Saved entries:
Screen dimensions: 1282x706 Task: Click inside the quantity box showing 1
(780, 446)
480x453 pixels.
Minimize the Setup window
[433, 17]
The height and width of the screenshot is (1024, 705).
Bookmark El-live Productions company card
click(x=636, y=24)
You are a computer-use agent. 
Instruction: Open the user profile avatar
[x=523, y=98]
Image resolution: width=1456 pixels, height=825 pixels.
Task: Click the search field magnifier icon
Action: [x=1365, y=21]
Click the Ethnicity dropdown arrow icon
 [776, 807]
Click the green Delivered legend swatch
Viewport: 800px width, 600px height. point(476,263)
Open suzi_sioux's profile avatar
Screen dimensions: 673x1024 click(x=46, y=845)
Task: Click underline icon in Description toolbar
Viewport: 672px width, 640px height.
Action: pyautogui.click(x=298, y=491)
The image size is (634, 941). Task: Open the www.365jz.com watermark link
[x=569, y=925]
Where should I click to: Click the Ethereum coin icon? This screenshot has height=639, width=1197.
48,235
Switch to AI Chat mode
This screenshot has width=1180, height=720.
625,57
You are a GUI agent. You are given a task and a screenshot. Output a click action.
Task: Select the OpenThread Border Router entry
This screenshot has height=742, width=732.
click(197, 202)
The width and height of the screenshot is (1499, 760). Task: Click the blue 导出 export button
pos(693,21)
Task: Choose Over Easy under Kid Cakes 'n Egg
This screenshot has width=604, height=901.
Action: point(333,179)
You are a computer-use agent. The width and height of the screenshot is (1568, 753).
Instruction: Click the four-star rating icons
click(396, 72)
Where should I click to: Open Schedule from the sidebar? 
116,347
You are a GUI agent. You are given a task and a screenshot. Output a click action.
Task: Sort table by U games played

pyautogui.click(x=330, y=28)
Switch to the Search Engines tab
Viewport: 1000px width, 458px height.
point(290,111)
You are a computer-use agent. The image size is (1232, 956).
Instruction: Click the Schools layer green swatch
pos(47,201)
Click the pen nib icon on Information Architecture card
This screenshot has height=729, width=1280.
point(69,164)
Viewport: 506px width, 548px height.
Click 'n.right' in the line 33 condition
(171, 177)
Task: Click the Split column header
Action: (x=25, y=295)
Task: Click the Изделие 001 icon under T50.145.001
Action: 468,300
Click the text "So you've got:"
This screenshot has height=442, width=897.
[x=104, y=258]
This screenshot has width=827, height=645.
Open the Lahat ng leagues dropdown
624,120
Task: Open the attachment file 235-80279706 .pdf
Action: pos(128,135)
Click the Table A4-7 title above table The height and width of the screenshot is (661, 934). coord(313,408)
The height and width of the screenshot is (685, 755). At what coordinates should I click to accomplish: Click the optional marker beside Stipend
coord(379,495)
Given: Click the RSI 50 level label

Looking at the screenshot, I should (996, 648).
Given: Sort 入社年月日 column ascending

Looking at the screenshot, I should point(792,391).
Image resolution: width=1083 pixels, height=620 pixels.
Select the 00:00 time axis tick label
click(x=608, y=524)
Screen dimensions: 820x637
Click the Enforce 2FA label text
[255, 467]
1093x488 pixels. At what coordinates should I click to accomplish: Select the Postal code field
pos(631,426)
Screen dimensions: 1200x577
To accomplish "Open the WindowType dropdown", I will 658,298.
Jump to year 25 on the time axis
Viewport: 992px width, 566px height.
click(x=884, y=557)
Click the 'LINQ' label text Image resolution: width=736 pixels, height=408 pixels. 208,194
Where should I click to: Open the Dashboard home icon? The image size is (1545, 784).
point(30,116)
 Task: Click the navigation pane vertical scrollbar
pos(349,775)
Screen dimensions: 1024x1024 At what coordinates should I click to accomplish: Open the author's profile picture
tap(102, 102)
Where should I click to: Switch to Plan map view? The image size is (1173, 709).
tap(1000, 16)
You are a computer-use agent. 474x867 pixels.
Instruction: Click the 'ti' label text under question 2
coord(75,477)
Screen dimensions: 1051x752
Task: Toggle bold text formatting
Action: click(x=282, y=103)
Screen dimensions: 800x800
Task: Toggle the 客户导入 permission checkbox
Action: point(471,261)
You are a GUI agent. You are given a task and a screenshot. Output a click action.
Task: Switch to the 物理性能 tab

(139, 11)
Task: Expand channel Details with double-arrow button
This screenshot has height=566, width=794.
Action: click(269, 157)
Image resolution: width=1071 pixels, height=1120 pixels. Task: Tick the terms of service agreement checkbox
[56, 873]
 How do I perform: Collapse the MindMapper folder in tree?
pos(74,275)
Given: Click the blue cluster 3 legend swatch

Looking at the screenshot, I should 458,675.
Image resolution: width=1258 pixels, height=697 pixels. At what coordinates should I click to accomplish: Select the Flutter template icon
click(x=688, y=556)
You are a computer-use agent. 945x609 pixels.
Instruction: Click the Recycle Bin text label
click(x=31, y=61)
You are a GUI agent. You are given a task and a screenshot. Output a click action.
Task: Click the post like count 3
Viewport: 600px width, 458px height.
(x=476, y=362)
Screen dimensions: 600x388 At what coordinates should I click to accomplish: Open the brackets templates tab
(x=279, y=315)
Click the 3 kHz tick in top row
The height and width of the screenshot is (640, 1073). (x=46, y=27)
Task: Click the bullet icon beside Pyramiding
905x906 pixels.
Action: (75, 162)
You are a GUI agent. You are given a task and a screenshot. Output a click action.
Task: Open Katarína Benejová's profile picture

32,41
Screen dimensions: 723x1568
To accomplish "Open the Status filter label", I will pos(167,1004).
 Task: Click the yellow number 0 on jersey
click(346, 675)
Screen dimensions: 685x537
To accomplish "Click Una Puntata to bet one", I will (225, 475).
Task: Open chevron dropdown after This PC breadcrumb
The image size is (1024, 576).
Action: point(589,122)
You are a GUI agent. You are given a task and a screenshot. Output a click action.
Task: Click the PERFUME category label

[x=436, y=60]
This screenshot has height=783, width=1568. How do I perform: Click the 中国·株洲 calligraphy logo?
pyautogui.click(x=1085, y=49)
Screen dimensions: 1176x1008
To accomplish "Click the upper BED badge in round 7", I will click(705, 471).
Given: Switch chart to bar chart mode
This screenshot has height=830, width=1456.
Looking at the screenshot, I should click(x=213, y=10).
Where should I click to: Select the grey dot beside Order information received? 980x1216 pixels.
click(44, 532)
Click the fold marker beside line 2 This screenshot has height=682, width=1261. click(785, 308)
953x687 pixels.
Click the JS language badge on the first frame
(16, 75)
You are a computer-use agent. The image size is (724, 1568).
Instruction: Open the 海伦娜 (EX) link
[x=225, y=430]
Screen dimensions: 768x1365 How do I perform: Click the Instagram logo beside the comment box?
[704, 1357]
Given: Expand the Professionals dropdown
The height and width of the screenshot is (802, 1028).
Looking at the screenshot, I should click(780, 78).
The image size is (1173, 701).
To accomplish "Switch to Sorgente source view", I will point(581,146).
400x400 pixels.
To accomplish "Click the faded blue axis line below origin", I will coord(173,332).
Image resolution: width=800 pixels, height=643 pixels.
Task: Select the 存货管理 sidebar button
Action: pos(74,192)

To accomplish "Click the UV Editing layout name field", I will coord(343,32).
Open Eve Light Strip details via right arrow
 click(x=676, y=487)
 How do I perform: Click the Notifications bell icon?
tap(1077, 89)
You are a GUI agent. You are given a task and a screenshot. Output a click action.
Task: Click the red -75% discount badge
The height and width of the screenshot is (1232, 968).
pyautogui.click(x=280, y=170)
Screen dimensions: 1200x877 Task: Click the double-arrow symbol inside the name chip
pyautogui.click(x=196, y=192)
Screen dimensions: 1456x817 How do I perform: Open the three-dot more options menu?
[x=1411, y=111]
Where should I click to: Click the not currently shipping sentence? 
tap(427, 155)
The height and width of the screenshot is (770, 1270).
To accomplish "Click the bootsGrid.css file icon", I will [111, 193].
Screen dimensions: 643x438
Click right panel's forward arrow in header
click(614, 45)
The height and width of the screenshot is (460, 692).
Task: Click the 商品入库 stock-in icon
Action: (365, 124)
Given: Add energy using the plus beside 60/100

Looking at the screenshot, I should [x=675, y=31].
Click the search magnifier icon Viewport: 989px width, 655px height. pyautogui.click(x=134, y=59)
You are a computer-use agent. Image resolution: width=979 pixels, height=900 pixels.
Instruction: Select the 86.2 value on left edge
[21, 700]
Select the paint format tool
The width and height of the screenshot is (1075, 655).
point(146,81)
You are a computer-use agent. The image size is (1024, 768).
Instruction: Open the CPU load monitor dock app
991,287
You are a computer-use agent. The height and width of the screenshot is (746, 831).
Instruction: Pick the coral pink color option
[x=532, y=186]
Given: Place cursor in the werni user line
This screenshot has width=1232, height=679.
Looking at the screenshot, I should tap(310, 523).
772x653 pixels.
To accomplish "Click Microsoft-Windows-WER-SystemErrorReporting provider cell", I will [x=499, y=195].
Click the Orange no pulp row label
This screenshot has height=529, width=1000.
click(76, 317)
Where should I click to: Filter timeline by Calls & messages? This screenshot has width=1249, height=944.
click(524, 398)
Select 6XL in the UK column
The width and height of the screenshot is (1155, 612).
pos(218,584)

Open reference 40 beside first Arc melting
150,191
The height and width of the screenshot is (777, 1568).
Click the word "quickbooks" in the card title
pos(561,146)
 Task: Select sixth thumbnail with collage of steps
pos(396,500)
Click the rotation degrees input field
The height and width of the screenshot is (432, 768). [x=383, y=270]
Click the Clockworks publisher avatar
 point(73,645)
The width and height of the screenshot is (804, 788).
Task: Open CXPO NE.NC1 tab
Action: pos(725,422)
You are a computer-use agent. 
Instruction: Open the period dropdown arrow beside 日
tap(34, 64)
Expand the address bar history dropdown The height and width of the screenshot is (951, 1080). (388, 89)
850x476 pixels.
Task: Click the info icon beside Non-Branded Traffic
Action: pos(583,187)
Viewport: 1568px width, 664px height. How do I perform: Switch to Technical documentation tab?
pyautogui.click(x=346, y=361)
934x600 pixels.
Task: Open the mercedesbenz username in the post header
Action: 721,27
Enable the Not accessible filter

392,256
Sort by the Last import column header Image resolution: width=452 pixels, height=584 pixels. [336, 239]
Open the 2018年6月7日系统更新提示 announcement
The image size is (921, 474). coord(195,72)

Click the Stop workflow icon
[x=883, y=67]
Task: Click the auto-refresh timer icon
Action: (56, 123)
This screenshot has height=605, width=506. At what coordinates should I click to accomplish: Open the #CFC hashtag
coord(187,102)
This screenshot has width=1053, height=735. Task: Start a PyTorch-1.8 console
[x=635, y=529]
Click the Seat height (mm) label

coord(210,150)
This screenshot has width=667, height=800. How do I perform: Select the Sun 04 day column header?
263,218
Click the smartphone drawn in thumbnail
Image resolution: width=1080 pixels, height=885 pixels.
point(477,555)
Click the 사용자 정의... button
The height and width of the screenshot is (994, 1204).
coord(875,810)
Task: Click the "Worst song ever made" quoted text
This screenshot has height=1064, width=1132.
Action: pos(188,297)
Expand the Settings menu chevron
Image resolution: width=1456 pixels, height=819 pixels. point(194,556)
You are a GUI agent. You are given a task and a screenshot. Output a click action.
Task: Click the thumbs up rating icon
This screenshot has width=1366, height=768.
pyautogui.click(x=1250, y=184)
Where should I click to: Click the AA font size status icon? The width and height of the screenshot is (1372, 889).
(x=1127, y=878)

What you have to do: Copy exactly the stretch of data above from the line with "Task: Switch to the 物理性能 tab" through the line with "Screen dimensions: 723x1568", and omit all other lines.

Answer to this exercise:
Task: Switch to the 物理性能 tab

(139, 11)
Task: Expand channel Details with double-arrow button
This screenshot has height=566, width=794.
Action: click(269, 157)
Image resolution: width=1071 pixels, height=1120 pixels. Task: Tick the terms of service agreement checkbox
[56, 873]
 How do I perform: Collapse the MindMapper folder in tree?
pos(74,275)
Given: Click the blue cluster 3 legend swatch

Looking at the screenshot, I should 458,675.
Image resolution: width=1258 pixels, height=697 pixels. At what coordinates should I click to accomplish: Select the Flutter template icon
click(x=688, y=556)
You are a computer-use agent. 945x609 pixels.
Instruction: Click the Recycle Bin text label
click(x=31, y=61)
You are a GUI agent. You are given a task and a screenshot. Output a click action.
Task: Click the post like count 3
Viewport: 600px width, 458px height.
(x=476, y=362)
Screen dimensions: 600x388 At what coordinates should I click to accomplish: Open the brackets templates tab
(x=279, y=315)
Click the 3 kHz tick in top row
The height and width of the screenshot is (640, 1073). (x=46, y=27)
Task: Click the bullet icon beside Pyramiding
905x906 pixels.
Action: (75, 162)
You are a GUI agent. You are given a task and a screenshot. Output a click action.
Task: Open Katarína Benejová's profile picture

32,41
Screen dimensions: 723x1568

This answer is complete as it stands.